Friday, March 18, 2011

The return of CrossGen

I was never really a big reader of CrossGen, the short-lived, high-profile comics company that flamed out in 2004 and whose assets were subsequently purchased by Disney. I picked up one or two of their early launches, but those didn't really grab me, and the only series I read for any length of time was the Victorian detective book Ruse, which I stuck with until writer Mark Waid left. I also have the entire run of the creator-owned series The Crossovers that I picked up at a 10-cent sale, although I haven't gotten around to reading it.

Thanks to Disney's recent purchase of Marvel Comics, the CrossGen characters are now back in the hands of a comic book company, and Marvel has relaunched two of the properties as four-issue miniseries: Sigil, written by Mike Carey and drawn by Leonard Kirk, is a full-on reimagining of the old sci-fi series, moving from galaxy-spanning space opera to more grounded teen fantasy. Ruse picks up nearly where it left off, with Waid returning to write the same characters and artist Mirco Pierfederici taking over the art. Predictably, I liked Ruse more, but I enjoyed the first issues of both series, and I hope they sell well enough to warrant more. It's great to see Marvel branching out beyond its insular superhero comics, and the CrossGen characters offer a chance to explore multiple genres.

Both series play to the writers' strengths, too: Carey does a great job of combining the fantastic with the everyday in The Unwritten (and did the same with his underrated Crossing Midnight), taking as much care with character relationships as he does with mythic world-building. Sigil starts out with a fairly standard set-up, as a misfit teenage girl is picked on at school only to find herself manifesting strange powers and transported off to an unfamiliar world (one lifted from another old CrossGen book, El Cazador). The first issue mostly just sets things in motion, with a lot of vague references to secrets in the main character's background. Teenager Samantha Rey is a bit generic right now, and the issue ends just as it feels like it's getting started, but it has promise, Kirk's art is appealing as always, and I trust Carey enough with this sort of material to keep reading.
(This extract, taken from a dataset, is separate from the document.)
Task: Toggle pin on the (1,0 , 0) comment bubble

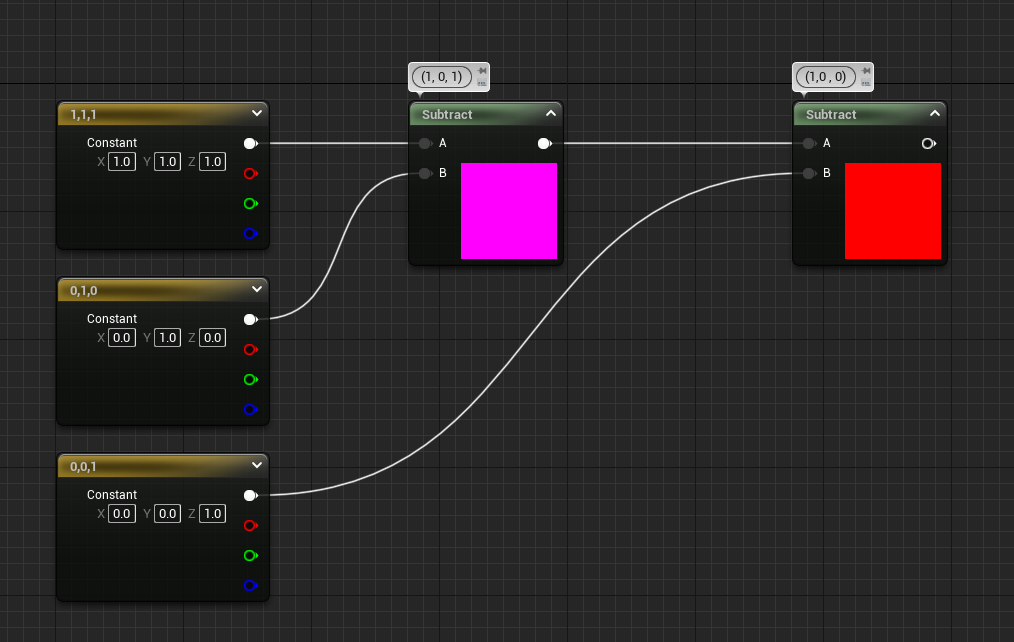Action: [x=866, y=71]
Ruse, however, is totally entertaining from the get-go, and feels both familiar and new at the same time. It's been quite a while since I read the original series, but I easily fell right back into the groove of arrogant detective Simon Archard and his long-suffering assistant Emma Bishop. Their banter is sharp and funny, the mystery-solving is just complex enough to be enticing but not so convoluted that it's too hard to follow, and Waid ends the issue on a cliffhanger that immediately left me wanting to read the next issue. The tweaks that have been made to the concept all seem positive: Instead of some planet that resembles Victorian-era England, the book now takes place actually in Victorian-era England, and Emma's vaguely defined magical powers (along with, it seems, all supernatural elements) have been eliminated. That makes this a much more straightforward mystery series, and allows Waid to focus on the cases and the characters. Pierfederici ably steps in for Butch Guice, with a slick style that reminded me a little of Daniel Acuna. With his work for Boom! (Incorruptible, Irredeemable, The Unknown) and now Ruse, Waid is really on a roll lately, and I can't wait to see what comes next.